Qué fue exactamente lo que sucedió en agosto de 2016, cuando el entonces candidato republicano viajó a México, invitado por el presidente Enrique Peña Nieto, quien inocentemente o negligentemente pensó que si lo trataban como jefe de Estado, él se comportaría como tal. Si el gobierno lo trataba con respeto, Trump también sería respetuoso con México. ¿Tal vez Donald cambiaría de opinión sobre sus propuestas migratorias, sobre quién pagaría el muro, y sobre todo la forma tan derogatoria con que se refería a los indocumentados mexicanos en Estados Unidos?

No fue así. No sólo se rompió la regla de lo que se discutiría en la conferencia de prensa –asegurando que sí se trató el tema del muro y quién lo pagaría–, a las seis horas de ésta, en Phoenix, donde fue más enfático sobre su afán de deportar millones de indocumentados y que México pagaría el muro.

¿Por qué recordar este incidente que sucedió antes de que Trump fuera presidente? Porque su comportamiento hacia México fue similar o peor en las últimas semanas. Esto me lleva a sugerir algunas reglas para mandatarios (de países democráticos), CEO’s (empresas transnacionales) y personalidades (que viven de la opinión publica positiva).

1. Evitar, en lo que sea posible, reunirse con Donald Trump hasta que termine su mandato o que tenga que renunciar a la presidencia porque enfrenta un juicio político (impechment). No hay forma de que un mandatario o líder se pueda beneficiar de una reunión con un presidente que está dispuesto a usar Twitter y decir lo que 'él piensa' que se acordó y no respetar comunicados o reglas acorados para una conferencia de prensa.
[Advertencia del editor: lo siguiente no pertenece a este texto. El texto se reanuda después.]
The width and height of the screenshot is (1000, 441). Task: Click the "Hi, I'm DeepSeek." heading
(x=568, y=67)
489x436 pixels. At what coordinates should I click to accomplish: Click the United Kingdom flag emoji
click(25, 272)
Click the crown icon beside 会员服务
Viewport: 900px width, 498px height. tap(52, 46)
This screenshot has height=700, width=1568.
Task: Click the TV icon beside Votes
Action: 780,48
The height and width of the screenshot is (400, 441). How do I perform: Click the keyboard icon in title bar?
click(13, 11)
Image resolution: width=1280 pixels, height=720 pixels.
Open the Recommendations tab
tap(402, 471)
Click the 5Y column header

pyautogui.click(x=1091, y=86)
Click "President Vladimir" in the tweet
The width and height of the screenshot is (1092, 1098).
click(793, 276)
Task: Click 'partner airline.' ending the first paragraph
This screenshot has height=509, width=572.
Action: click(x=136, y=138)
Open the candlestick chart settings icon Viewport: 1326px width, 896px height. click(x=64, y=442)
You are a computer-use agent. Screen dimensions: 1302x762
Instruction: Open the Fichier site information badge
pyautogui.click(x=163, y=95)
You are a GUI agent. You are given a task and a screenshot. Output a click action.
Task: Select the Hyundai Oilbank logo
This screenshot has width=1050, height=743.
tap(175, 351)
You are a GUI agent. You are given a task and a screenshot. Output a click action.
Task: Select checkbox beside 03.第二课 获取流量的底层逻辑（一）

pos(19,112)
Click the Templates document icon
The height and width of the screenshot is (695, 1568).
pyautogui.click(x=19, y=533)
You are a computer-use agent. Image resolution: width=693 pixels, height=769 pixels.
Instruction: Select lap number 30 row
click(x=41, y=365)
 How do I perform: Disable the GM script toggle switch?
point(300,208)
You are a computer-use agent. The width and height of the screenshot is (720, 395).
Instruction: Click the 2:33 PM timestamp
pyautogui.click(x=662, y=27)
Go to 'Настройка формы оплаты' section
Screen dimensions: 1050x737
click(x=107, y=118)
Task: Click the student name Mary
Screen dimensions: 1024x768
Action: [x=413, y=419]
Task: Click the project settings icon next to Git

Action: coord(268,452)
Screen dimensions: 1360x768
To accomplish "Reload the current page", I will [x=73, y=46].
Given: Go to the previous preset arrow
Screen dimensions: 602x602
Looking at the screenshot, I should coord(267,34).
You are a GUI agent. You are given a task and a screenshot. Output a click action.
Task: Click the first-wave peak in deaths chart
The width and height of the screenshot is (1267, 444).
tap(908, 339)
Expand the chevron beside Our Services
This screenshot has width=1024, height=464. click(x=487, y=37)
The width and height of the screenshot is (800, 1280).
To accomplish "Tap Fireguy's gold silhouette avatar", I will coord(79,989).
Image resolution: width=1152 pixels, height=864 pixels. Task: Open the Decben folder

2. No comunicarse con Donald por teléfono. Y si hay una necesidad urgente de hablar con el presidente Trump, grabar la conversación, asumir que se hará pública toda o partes de ésta, y por lo tanto el tono y contenido es importante. Preferiblemente no ser demasiado amable o respetuoso (se podría malinterpretar fácilmente por los medios de ser demasiado deferente ante los ataques de EU) y responder claramente y con contundencia ante lo que podría ser una incongruencia o propuestas con doble sentido del presidente.

3. Negociar y crear consensos directamente con los responsables y expertos de las diferentes secretarías de Estado, evitando, dentro de lo posible, contactos con funcionarios de la Casa Blanca. Un fenómeno importante que fue claro esta semana es que hay una guerra interna en esta administración por quién define las políticas públicas desde la Casa Blanca, además de una gran inexperiencia en gobernar.

4. Posponer lo más que se pueda cualquier acuerdo o decisión que tiene que ver con Donald Trump. Si un gobierno o una empresa tiene que anunciar alguna decisión o acuerdo, que sean niveles más bajos de la estructura gubernamental o de la empresa los que hagan el anuncio.

5. Ser públicamente amable con el presidente de Estados Unidos se percibirá como debilidad por parte de Donald Trump. Aunque no se deber caer a los mismos niveles de Trump, sí es importante ser respetuoso si se representa a una nación o a una empresa, pero firmes y claros en su posición. La historia y el ambiente político y económico seguramente evaluarán cómo reaccionaron los diferentes líderes ante la era Trump.

6. El hecho de que Trump propone no significa que pueda cumplir. Cualquier decisión que involucre la rama legislativa o judicial en Estados Unidos seguramente limitará la implementación de la mayoría de las propuestas de Trump. Los pesos y contrapesos en Estados Unidos funcionan, aunque no siempre y muy lentamente.

7. El presidente Trump divide para conquistar. Seguramente hará eso con diferentes regiones del mundo y con diferentes industrias. No lo permitan.

8. Twitter es su arma preferida. Tener lista una extraordinaria estrategia de medios y de redes sociales ante una posible embestida.

Estas son las lecciones aprendidas en las primeras dos semanas del Trumpirato… Seguramente habrá más que compartir la semana siguiente.